**WORK TO BE COMPLETED**
Output every record word for word.

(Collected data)

┌────────

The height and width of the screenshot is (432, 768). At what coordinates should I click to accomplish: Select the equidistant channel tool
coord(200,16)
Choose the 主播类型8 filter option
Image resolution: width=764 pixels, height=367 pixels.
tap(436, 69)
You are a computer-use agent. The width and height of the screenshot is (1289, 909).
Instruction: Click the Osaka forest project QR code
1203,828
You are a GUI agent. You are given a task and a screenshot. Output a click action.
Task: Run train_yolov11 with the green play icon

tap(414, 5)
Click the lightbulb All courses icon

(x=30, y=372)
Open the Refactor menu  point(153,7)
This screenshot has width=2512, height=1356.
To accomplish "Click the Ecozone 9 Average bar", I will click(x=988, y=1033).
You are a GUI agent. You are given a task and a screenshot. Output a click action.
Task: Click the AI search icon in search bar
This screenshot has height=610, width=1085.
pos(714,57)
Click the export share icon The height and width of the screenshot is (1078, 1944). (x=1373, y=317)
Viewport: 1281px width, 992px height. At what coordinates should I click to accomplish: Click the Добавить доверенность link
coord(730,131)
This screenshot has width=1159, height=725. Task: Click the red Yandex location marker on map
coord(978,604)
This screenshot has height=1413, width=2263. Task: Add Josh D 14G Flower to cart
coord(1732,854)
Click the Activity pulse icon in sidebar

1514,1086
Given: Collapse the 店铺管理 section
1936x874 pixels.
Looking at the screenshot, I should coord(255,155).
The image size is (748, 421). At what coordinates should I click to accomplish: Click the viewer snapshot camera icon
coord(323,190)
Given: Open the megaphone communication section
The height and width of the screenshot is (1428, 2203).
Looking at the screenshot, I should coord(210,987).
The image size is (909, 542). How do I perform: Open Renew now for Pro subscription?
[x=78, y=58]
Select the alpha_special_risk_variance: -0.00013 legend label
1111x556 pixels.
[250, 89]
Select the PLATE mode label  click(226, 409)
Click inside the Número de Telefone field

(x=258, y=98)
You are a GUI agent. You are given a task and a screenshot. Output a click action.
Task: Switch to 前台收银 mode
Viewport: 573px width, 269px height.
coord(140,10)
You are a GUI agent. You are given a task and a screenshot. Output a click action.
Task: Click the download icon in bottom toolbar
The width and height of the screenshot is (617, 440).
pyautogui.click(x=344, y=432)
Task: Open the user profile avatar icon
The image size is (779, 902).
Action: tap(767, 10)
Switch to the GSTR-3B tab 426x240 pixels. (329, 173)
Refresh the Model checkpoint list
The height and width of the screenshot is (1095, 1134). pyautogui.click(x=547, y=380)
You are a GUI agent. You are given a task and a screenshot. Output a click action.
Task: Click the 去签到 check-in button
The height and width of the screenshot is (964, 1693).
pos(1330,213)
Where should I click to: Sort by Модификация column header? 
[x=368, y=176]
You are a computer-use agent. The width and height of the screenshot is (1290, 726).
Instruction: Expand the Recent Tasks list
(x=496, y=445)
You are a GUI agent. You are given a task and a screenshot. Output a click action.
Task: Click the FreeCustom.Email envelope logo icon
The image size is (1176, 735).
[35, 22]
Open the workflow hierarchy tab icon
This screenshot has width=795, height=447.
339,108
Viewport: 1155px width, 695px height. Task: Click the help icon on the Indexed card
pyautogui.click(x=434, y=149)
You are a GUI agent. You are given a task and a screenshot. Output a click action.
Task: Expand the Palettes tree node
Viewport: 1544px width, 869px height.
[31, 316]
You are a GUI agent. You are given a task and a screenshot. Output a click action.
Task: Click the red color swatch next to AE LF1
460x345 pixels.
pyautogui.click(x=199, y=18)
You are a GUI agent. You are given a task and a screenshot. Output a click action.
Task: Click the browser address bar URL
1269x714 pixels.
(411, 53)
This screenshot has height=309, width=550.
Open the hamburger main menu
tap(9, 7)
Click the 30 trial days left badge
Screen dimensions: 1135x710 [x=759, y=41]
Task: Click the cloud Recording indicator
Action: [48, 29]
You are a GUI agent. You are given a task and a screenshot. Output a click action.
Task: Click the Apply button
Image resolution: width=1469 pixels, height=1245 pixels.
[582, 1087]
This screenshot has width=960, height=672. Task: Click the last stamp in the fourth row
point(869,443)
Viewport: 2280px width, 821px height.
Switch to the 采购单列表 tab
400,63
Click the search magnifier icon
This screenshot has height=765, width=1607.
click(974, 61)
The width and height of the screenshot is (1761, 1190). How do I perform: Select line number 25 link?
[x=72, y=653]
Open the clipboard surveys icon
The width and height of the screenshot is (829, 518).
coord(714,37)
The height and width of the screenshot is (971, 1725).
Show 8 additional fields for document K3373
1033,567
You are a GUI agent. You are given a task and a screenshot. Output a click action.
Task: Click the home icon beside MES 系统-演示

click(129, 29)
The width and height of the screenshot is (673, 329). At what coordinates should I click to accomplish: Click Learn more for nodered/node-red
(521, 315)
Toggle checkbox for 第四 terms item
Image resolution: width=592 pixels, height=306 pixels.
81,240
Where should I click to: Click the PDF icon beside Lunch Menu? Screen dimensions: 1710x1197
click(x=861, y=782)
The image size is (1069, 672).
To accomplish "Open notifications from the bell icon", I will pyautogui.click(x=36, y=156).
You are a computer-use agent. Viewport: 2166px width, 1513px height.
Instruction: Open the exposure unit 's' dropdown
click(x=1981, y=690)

└────────

**RESULT FOR THIS TASK**
The height and width of the screenshot is (432, 768). At what coordinates should I click to accomplish: Select the equidistant channel tool
coord(200,16)
Choose the 主播类型8 filter option
Image resolution: width=764 pixels, height=367 pixels.
tap(436, 69)
You are a computer-use agent. The width and height of the screenshot is (1289, 909).
Instruction: Click the Osaka forest project QR code
1203,828
You are a GUI agent. You are given a task and a screenshot. Output a click action.
Task: Run train_yolov11 with the green play icon

tap(414, 5)
Click the lightbulb All courses icon

(x=30, y=372)
Open the Refactor menu  point(153,7)
This screenshot has width=2512, height=1356.
To accomplish "Click the Ecozone 9 Average bar", I will click(x=988, y=1033).
You are a GUI agent. You are given a task and a screenshot. Output a click action.
Task: Click the AI search icon in search bar
This screenshot has height=610, width=1085.
pos(714,57)
Click the export share icon The height and width of the screenshot is (1078, 1944). (x=1373, y=317)
Viewport: 1281px width, 992px height. At what coordinates should I click to accomplish: Click the Добавить доверенность link
coord(730,131)
This screenshot has width=1159, height=725. Task: Click the red Yandex location marker on map
coord(978,604)
This screenshot has height=1413, width=2263. Task: Add Josh D 14G Flower to cart
coord(1732,854)
Click the Activity pulse icon in sidebar

1514,1086
Given: Collapse the 店铺管理 section
1936x874 pixels.
Looking at the screenshot, I should coord(255,155).
The image size is (748, 421). At what coordinates should I click to accomplish: Click the viewer snapshot camera icon
coord(323,190)
Given: Open the megaphone communication section
The height and width of the screenshot is (1428, 2203).
Looking at the screenshot, I should coord(210,987).
The image size is (909, 542). How do I perform: Open Renew now for Pro subscription?
[x=78, y=58]
Select the alpha_special_risk_variance: -0.00013 legend label
1111x556 pixels.
[250, 89]
Select the PLATE mode label  click(226, 409)
Click inside the Número de Telefone field

(x=258, y=98)
You are a GUI agent. You are given a task and a screenshot. Output a click action.
Task: Switch to 前台收银 mode
Viewport: 573px width, 269px height.
coord(140,10)
You are a GUI agent. You are given a task and a screenshot. Output a click action.
Task: Click the download icon in bottom toolbar
The width and height of the screenshot is (617, 440).
pyautogui.click(x=344, y=432)
Task: Open the user profile avatar icon
The image size is (779, 902).
Action: tap(767, 10)
Switch to the GSTR-3B tab 426x240 pixels. (329, 173)
Refresh the Model checkpoint list
The height and width of the screenshot is (1095, 1134). pyautogui.click(x=547, y=380)
You are a GUI agent. You are given a task and a screenshot. Output a click action.
Task: Click the 去签到 check-in button
The height and width of the screenshot is (964, 1693).
pos(1330,213)
Where should I click to: Sort by Модификация column header? 
[x=368, y=176]
You are a computer-use agent. The width and height of the screenshot is (1290, 726).
Instruction: Expand the Recent Tasks list
(x=496, y=445)
You are a GUI agent. You are given a task and a screenshot. Output a click action.
Task: Click the FreeCustom.Email envelope logo icon
The image size is (1176, 735).
[35, 22]
Open the workflow hierarchy tab icon
This screenshot has width=795, height=447.
339,108
Viewport: 1155px width, 695px height. Task: Click the help icon on the Indexed card
pyautogui.click(x=434, y=149)
You are a GUI agent. You are given a task and a screenshot. Output a click action.
Task: Expand the Palettes tree node
Viewport: 1544px width, 869px height.
[31, 316]
You are a GUI agent. You are given a task and a screenshot. Output a click action.
Task: Click the red color swatch next to AE LF1
460x345 pixels.
pyautogui.click(x=199, y=18)
You are a GUI agent. You are given a task and a screenshot. Output a click action.
Task: Click the browser address bar URL
1269x714 pixels.
(411, 53)
This screenshot has height=309, width=550.
Open the hamburger main menu
tap(9, 7)
Click the 30 trial days left badge
Screen dimensions: 1135x710 [x=759, y=41]
Task: Click the cloud Recording indicator
Action: [48, 29]
You are a GUI agent. You are given a task and a screenshot. Output a click action.
Task: Click the Apply button
Image resolution: width=1469 pixels, height=1245 pixels.
[582, 1087]
This screenshot has width=960, height=672. Task: Click the last stamp in the fourth row
point(869,443)
Viewport: 2280px width, 821px height.
Switch to the 采购单列表 tab
400,63
Click the search magnifier icon
This screenshot has height=765, width=1607.
click(974, 61)
The width and height of the screenshot is (1761, 1190). How do I perform: Select line number 25 link?
[x=72, y=653]
Open the clipboard surveys icon
The width and height of the screenshot is (829, 518).
coord(714,37)
The height and width of the screenshot is (971, 1725).
Show 8 additional fields for document K3373
1033,567
You are a GUI agent. You are given a task and a screenshot. Output a click action.
Task: Click the home icon beside MES 系统-演示

click(129, 29)
The width and height of the screenshot is (673, 329). At what coordinates should I click to accomplish: Click Learn more for nodered/node-red
(521, 315)
Toggle checkbox for 第四 terms item
Image resolution: width=592 pixels, height=306 pixels.
81,240
Where should I click to: Click the PDF icon beside Lunch Menu? Screen dimensions: 1710x1197
click(x=861, y=782)
The image size is (1069, 672).
To accomplish "Open notifications from the bell icon", I will pyautogui.click(x=36, y=156).
You are a computer-use agent. Viewport: 2166px width, 1513px height.
Instruction: Open the exposure unit 's' dropdown
click(x=1981, y=690)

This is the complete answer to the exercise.